* _Passage cité_:
■ ■ ■

À la suite d’un retour d’information du comité de pharmacovigilance et d’évaluation des risques des médicaments (Prac) de l’Agence européenne des médicaments (EMA), publié en septembre 2025, puis d’une information de sécurité transmise par le laboratoire Novartis en janvier 2026, l’Agence nationale de sécurité du médicament (ANSM) a actualisé, le 4 mai 2026, son alerte sur les solutions buvables de Tégrétol 20 mg/ml (carbamazépine). Cette mise à jour intègre désormais aussi Trileptal 60 mg/ml (oxcarbazépine) chez les très jeunes nourrissons. Utilisés dans le traitement de l’épilepsie, ces médicaments doivent être évités chez les nouveau-nés de moins de 4 semaines, sauf lorsqu’aucune autre option thérapeutique n’est disponible.

Un excipient en cause

Les solutions buvables de Tégrétol et de Trileptal contiennent du propylène glycol, un excipient dosé à 25 mg/ml, soit un niveau supérieur au seuil recommandé chez les nouveau-nés, fixé à 1 mg/kg/jour.

Chez les enfants de moins de 4 semaines, l’organisme ne métabolise ni n’élimine correctement cette substance, ce qui favorise son accumulation dès des doses égales ou supérieures à 1 mg/kg/jour.

■ ■ ■

* _Extraits de données_:
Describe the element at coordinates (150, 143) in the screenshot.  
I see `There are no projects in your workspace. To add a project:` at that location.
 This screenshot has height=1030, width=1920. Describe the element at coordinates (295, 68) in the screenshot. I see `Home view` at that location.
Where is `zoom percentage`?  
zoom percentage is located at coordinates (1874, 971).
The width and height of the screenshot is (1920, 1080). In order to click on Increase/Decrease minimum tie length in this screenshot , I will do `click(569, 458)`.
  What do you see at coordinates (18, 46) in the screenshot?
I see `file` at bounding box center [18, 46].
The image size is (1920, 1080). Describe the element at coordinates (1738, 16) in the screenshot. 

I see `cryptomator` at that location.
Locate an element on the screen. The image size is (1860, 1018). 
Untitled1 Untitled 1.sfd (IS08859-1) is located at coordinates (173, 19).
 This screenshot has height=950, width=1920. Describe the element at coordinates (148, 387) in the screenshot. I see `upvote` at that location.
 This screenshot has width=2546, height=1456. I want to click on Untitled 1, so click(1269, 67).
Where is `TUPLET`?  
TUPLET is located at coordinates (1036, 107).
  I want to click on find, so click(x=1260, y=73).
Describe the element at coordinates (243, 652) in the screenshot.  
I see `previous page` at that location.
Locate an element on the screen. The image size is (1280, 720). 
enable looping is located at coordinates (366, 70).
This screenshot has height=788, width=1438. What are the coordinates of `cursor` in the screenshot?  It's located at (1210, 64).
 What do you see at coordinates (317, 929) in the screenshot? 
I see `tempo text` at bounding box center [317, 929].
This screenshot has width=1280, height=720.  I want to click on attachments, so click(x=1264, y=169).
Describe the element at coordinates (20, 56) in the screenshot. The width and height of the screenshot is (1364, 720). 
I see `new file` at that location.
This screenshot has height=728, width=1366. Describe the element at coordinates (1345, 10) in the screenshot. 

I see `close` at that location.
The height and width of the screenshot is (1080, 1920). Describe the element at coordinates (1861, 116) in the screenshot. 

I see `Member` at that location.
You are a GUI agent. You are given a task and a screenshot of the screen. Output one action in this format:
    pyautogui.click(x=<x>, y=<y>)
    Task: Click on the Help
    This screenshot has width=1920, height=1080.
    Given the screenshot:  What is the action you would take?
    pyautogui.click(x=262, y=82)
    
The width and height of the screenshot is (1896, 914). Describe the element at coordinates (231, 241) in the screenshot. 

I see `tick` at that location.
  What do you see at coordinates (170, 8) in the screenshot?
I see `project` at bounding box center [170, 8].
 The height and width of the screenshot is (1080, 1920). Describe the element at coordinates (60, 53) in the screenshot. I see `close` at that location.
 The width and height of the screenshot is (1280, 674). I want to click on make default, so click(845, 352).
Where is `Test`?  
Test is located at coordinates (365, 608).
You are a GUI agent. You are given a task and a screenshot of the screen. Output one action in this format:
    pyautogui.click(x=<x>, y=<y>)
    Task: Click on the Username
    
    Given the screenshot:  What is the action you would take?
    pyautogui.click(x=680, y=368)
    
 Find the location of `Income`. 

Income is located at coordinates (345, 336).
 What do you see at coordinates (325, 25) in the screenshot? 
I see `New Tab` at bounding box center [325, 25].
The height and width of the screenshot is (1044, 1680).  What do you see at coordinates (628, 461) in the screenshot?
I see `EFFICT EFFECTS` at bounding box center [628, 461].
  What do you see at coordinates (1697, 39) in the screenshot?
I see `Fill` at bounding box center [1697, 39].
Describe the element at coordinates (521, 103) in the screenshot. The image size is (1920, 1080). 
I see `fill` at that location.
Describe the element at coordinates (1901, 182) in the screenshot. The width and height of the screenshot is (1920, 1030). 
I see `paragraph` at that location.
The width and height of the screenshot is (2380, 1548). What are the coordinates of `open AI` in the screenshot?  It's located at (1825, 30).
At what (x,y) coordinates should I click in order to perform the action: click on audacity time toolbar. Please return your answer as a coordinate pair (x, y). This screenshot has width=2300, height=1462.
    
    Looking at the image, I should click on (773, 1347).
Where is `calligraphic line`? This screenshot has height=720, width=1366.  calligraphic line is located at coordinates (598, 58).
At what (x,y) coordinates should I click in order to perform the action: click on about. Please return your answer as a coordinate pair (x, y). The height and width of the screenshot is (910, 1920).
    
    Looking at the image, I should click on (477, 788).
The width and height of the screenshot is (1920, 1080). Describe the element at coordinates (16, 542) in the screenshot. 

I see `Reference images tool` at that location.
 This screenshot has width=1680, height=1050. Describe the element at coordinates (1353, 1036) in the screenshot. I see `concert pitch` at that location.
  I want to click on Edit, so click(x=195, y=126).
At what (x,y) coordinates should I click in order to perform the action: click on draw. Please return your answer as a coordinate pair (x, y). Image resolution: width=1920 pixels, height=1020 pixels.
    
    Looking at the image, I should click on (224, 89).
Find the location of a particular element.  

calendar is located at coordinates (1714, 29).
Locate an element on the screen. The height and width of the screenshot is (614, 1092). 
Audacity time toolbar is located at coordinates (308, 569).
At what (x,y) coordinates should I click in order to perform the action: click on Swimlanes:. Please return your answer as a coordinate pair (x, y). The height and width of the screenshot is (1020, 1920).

■ ■ ■

* _Consigne A_: Quels organismes et laboratoires le texte sur l’alerte de l’ANSM mentionne-t-il ? Citez-les tous.
* _Consigne B_: Poursuivez le texte sur l’alerte de l’ANSM à la suite de sa dernière phrase.

* _Réponse A_:
- Le comité de pharmacovigilance et d’évaluation des risques des médicaments (Prac)
- L’Agence européenne des médicaments (EMA)
- Le laboratoire Novartis
- L’Agence nationale de sécurité du médicament (ANSM)

* _Réponse B_:
Cette accumulation peut entraîner des effets indésirables graves, notamment une acidose métabolique, une nécrose tubulaire aiguë, une insuffisance rénale aiguë et des troubles hépatiques. Le risque augmente encore si l’enfant reçoit en parallèle d’autres médicaments contenant du propylène glycol ou tout substrat de l’alcool déshydrogénase, tel que l’éthanol.

Surveillance renforcée

En cas d’utilisation, l’ANSM demande une surveillance étroite du fonctionnement des reins et du foie. Elle recommande aussi de mesurer l’osmolarité et/ou le trou anionique afin de détecter rapidement une éventuelle toxicité.